Publication Biological Journal of the Linnean Society
Publié par Laboratoire PALEVOPRIM, le 23 novembre 2020 66
Examining the effect of feralization on craniomandibular morphology in pigs, Sus scrofa (Artiodactyla: Suidae)
Feralization is the process by which domestic animals return to the wild and produce self-sustaining populations. It is often considered as a model in understanding the permanence of morphological changes associated with domestication; however, it is still unclear how much the release of anthropogenic selective pressures affects domestic traits. Here, we assessed the influence of feralization on the domestic morphological traits acquired through selective breeding using craniomandibular differences in shape and size between populations of feral pigs, wild boar and domestic pigs, using landmark-based geometric morphometrics. Our results suggest that numerous cranial and mandibular traits associated with domestication still exist in feral specimens, corroborating that domestication-induced changes in the shape of morphological elements are broadly maintained in feral populations.

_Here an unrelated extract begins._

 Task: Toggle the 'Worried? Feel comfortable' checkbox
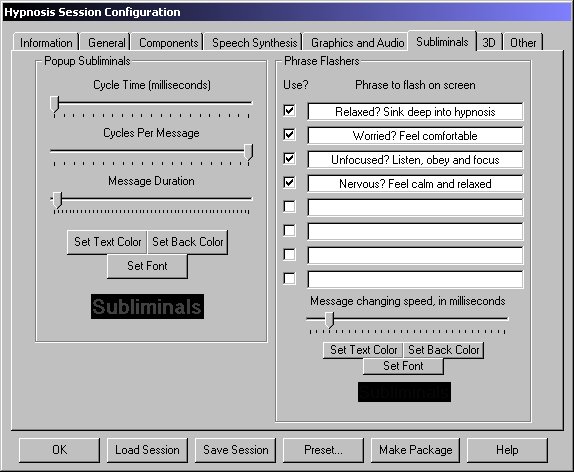289,134
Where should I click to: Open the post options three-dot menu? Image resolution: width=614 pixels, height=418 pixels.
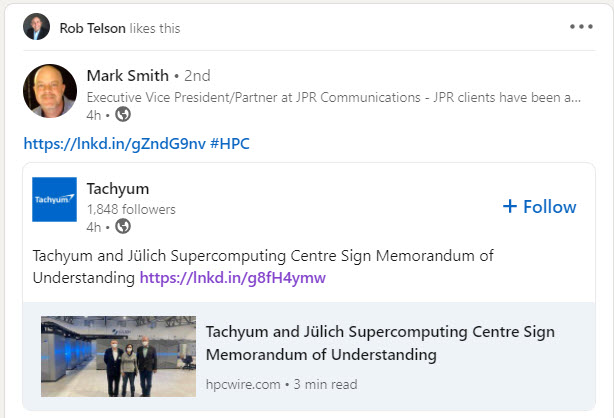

This is not the case for size variations, however, as the cranium is significantly smaller in feral pigs than in domesticated breeds, which could be due to the selective pressures associated with founding events. Our exploratory study, therefore, underlines the complexity of feral population history, the intricate influence of variations in genetic diversity, and novel selection pressures in the morphology of these groups. Future studies will need to expand the sample to take into account the diversity of morphotypes.
Dimitri Neaux, Gabrielle Sansalone, François Lecompte, Camille Noûs, Ashleigh Haruda, Renate Schafberg and Thomas Cucchi – Examining the effect of feralization on craniomandibular morphology in pigs, Sus scrofa (Artiodactyla: Suidae) – Biological Journal of the Linnean Society, 2020, XX, 1–10.